The Transportation Network’s role in disaster and community resilience
When natural disasters and extreme events cause the closure or damage of transportation networks like roads and bridges, how can governments and planners ensure that communities have access to critical services and amenities crucial for their recovery, wellbeing, and cohesion, especially after disasters?
Transportation networks play a critical role in supporting and improving a community’s resilience by ensuring access to food, health, emergency services, schools, and recreational facilities. Studies have shown that people with better access to resources have higher resilience, while the opposite is true in poor communities.
A paper by M.J. Anderson, D.A.F. Kiddle, and T.M. Logan, “The underestimated role of the transportation network: Improving disaster & community resilience,” published in Transportation Research, investigated the role of the transportation network in providing adequate and equitable access to amenities and services, which is key to community resilience.
Mitchell Anderson, the study’s lead author writes:
While numerous studies have been completed to understand the reliability and resilience of transport networks, current assessments often neglect two things: the wider objective of the network (which is to allow people to travel between destinations of interest) and the variety of needs (and therefore destinations) of the people that the network serves.
Yet, the transport network is all but redundant if there are no operable destinations. Without considering the operational status of destinations, fixation on the network’s functionality can lead to a distorted understanding of the impacts that disruption has on access and community function.
Therefore, to better understand the resilience of a transportation network and its impacts on a community we must reconsider and broaden the approach to measure that resilience.

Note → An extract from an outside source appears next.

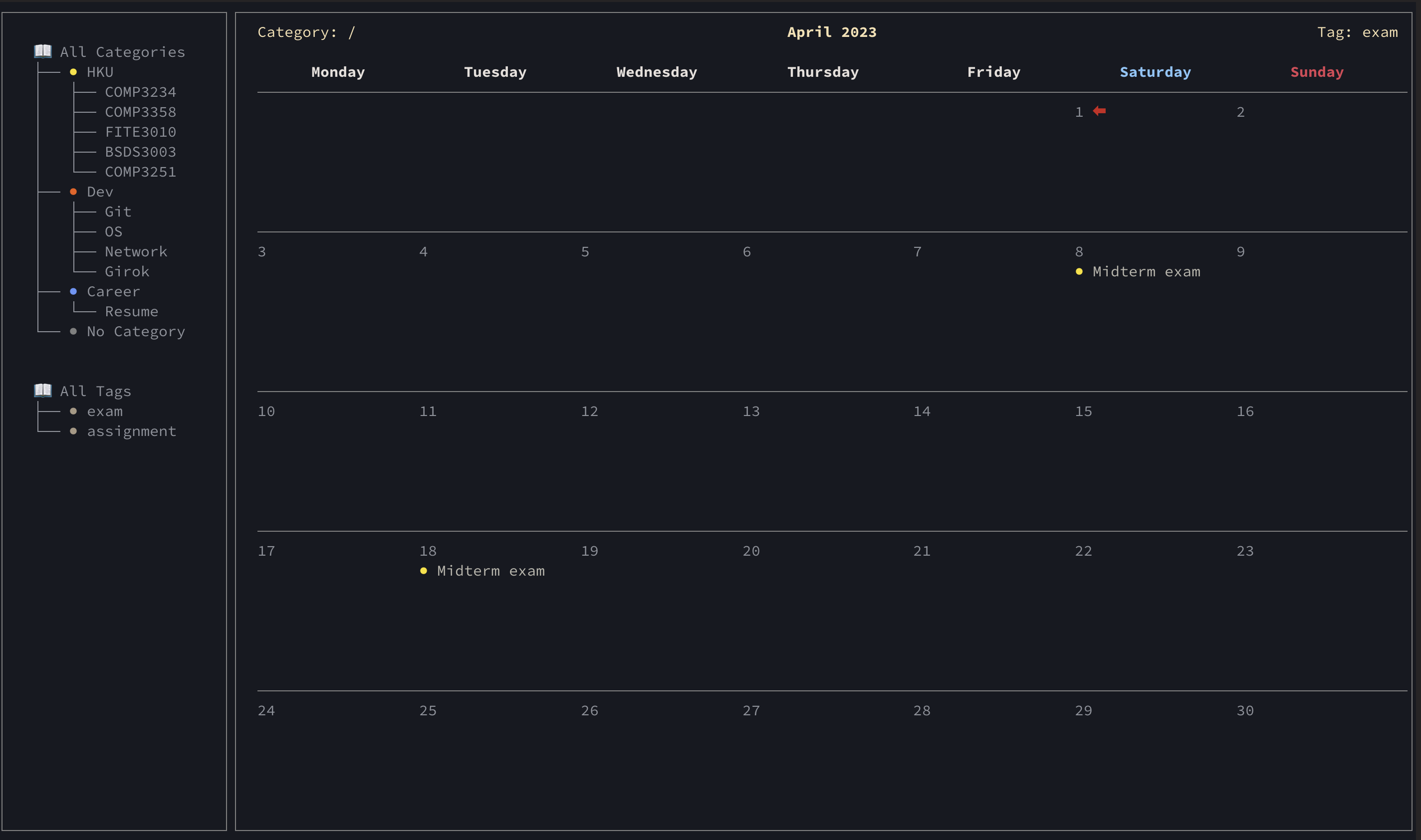Select the exam tag in sidebar
This screenshot has width=1421, height=840.
pyautogui.click(x=105, y=412)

To address these gaps, our objective was to enhance the understanding of the role of the transportation network in community resilience.
We achieve this by developing and demonstrating an approach to evaluate the direct and indirect impacts of a disruption on a transportation network and the community’s ability to access services.

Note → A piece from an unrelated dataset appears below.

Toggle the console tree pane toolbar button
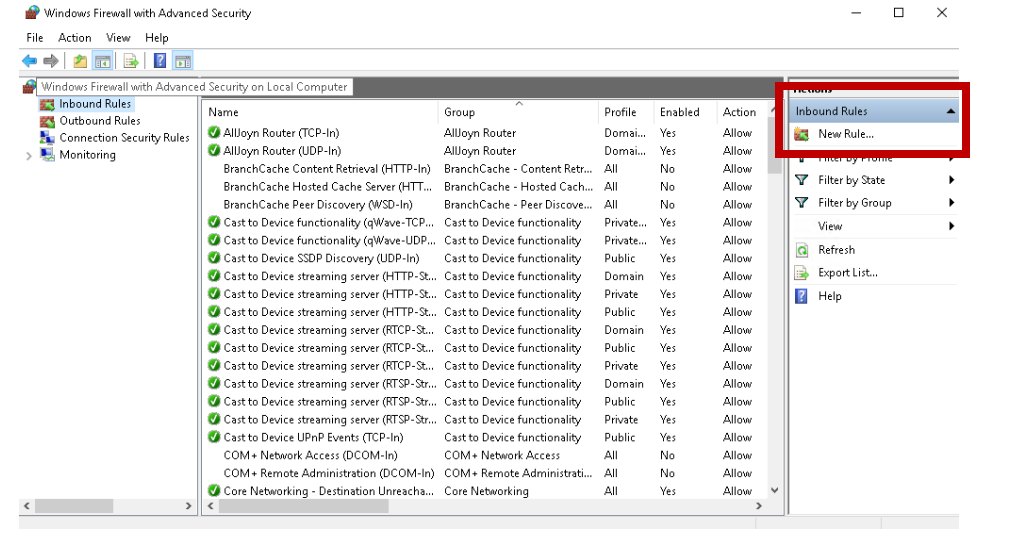1009x544 pixels. pos(103,61)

The approach is based on the ability to modify the transport network for an entire city to reflect potential damage (direct impacts), in a manner that is computationally efficient and therefore practicable to integrate into repeated hazard simulation.
To measure the indirect impacts, we evaluate how a community’s access, and the equity of that access, changes as a result of the transportation network’s disruption and closures to essential services. This enables a better and broader understanding of how and where residents will be affected by potential hazards.
To demonstrate this approach with different types of hazards (earthquake liquefaction, pluvial flooding, and tsunami) we consider three cities: Seattle (WA, USA), Houston (TX, USA), and Christchurch (New Zealand).
These case studies are used to demonstrate:
(1) how access and access equity changes across different demographic groups, incorporating uncertainty;
(2) regions prone to isolation and their demographics composition; and
(3) the potential for multi-criteria optimisation to aid decision-makers in the process of coordinating an equitable restoration program.